● AS SUAS INSTRUÇÕES:
No trecho sobre a venda da coleção Miró, qual é o valor orçado para a obra do novo Museu Nacional dos Coches?

● TRECHO DO TEXTO:
═══
E os interesses prioritários não passam para o secretário de Estado da Cultura por manter as obras em Portugal. A prioridade é "minorar a dívida do BPN” e se estas obras não forem alienadas, como inicialmente previsto, "no contexto dos problemas" que nacionalização [do BPN] trouxe, será preciso que "o dinheiro venha de mais algum sítio", garante Barreto Xavier. "Eu calculo que os portugueses não queiram que vamos buscar 35/40 milhões de euros a um outro sítio. À saúde? À educação?”, continuou o responsável, acusando o PS, que esteve na origem da providência cautelar, de não ter feito nada em relação a esta colecção quando esteve no poder. E lembrou: “O Estado recebeu, por decisão do governo do Partido Socialista, a nacionalização do BPN e, por essa via, recebeu também um encargo e uma dívida superior a quatro mil milhões de euros”. “A partir do momento em que se acha que estas obras deviam ficar em território nacional, podiam ser tomadas medidas para perceber como é que elas podiam cá ficar – ora isso nunca aconteceu”, disse, sem deixar de lembrar que, no mesmo período, foram tomadas outras medidas que implicaram investimentos avultados do Estado para outros fins, como é o caso do novo Museu Nacional dos Coches, uma obra orçada em 35 milhões de euros (curiosamente o mesmo valor que o Estado espera arrecadar com a colecção Miró), concluído há mais de um ano (só falta a ponte pedonal) e que continua vazio, à espera da colecção e de data de abertura.
═══
(Registros de um conjunto de dados)
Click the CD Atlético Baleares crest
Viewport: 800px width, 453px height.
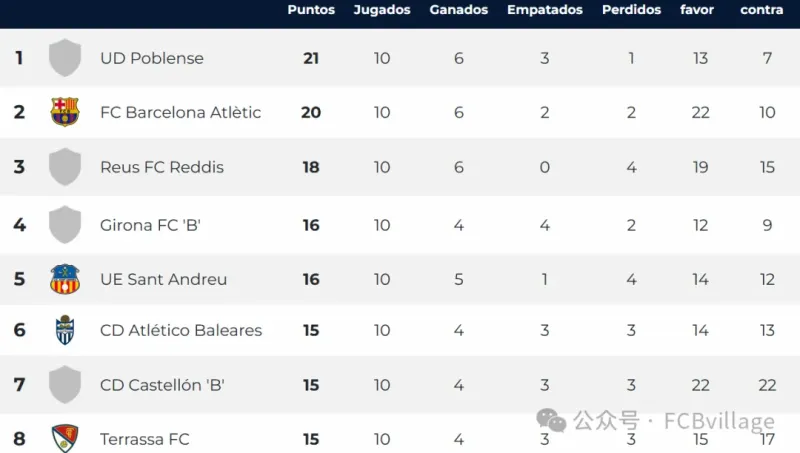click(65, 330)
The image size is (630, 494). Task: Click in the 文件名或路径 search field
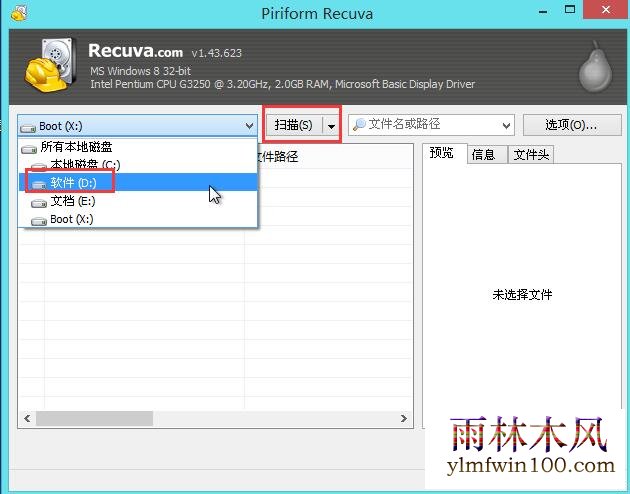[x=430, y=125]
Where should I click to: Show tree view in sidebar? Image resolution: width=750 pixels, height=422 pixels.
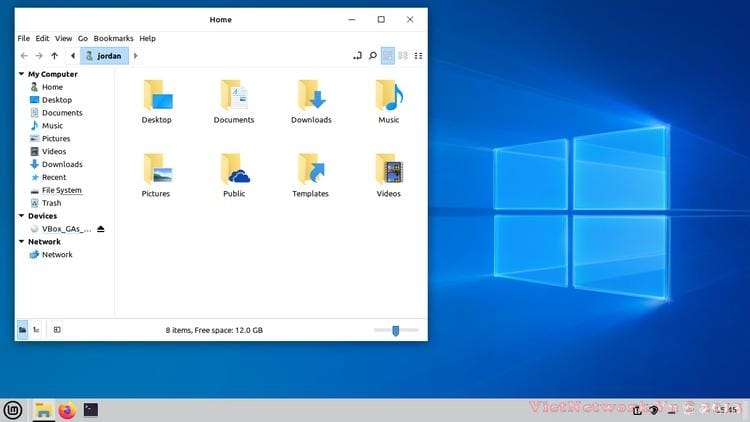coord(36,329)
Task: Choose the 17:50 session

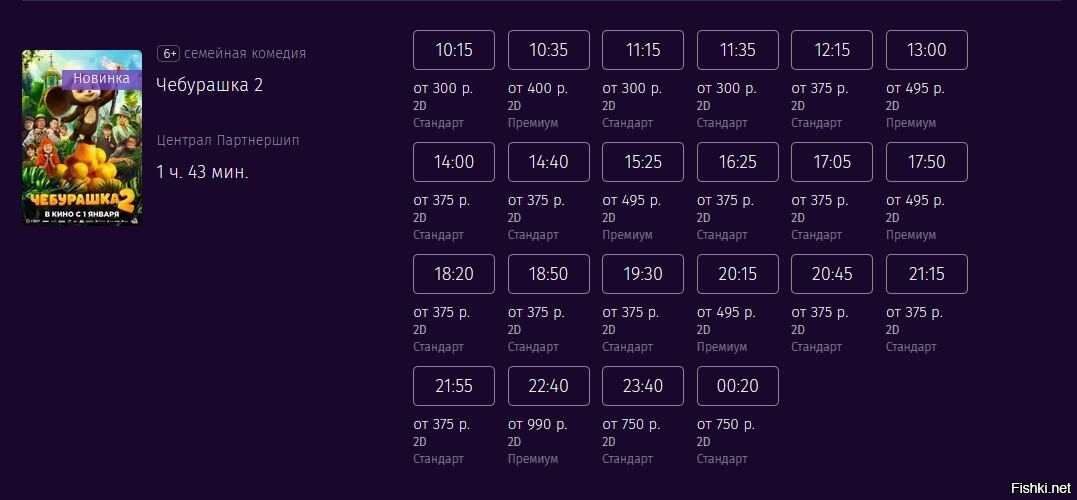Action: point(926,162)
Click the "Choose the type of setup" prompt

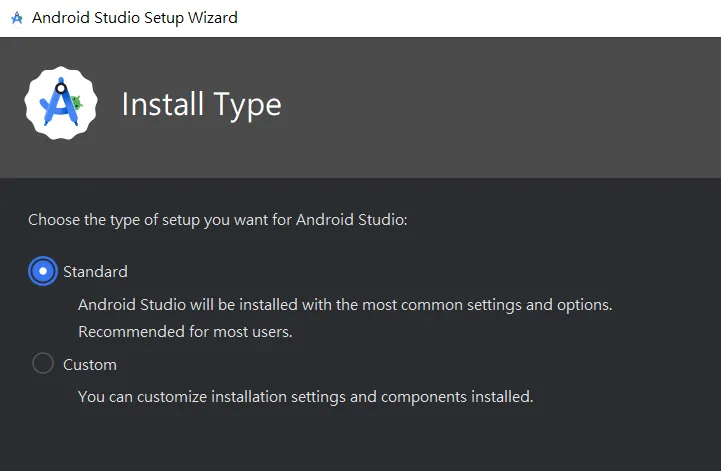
═══
● RESULTADO DO EXERCÍCIO:
A obra foi orçada em 35 milhões de euros.